I remember when my children were wee boys and we lived in Vanuatu, a tropical island in the South Pacific. It was the strangest experience to be singing Christmas carols and wiping the sweat off our foreheads at the same time. Since Vanuatu is south of the equator by quite a bit, Christmas happens in summer, a very novel and incongruent experience to those of us raised in North America. I was struck with the contrast of the holidays and how weather affects the whole thing. Not only the opposite season but it seems we had to make up what Christmas would be like: the ornaments, the tree, the presents in this tropical paradise. The ornaments for the tree had to be made from scratch. I was challenged to use my imagination to know what to do. And so we ended up with red and green food-colored macaroni glued to candy canes cut out from cardboard boxes. I smile to myself as I reflect back on how long ago and how not so long ago my son and I were decorating that first tropical tree together.
Twenty two years later, a few days before Christmas, I now am writing with my son. In 1986 he was 3 years old. Back then we were dancing before dinner and now we are writing before breakfast. Neither of us can be bothered to drag out our tree from storage with boxed up Christmas ornaments. Andrew goes to CVS and buys a small artificial tree with tiny lights and balls. It does the job and we are now officially with a tree.

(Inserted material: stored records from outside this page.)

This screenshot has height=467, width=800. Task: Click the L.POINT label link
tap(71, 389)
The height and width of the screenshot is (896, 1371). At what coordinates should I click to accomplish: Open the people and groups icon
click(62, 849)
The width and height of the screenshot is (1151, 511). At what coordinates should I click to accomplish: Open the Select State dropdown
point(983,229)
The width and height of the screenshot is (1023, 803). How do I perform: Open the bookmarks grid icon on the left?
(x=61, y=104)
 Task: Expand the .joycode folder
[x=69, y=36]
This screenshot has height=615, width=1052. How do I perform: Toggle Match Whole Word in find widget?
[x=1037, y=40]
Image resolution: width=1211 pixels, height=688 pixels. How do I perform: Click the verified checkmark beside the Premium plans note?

Christmas with grown children at home can be a time of deep reflection and knowing each other on a different level. There is friendship now instead of parenting. There is joy and mutual admiration. We both write in our own style and reflect on the past and the future. How interesting the process is to me that we negotiate the stages of life….from parent to friend, fellow writer, companion. And yet I’m still the Mom. Weird.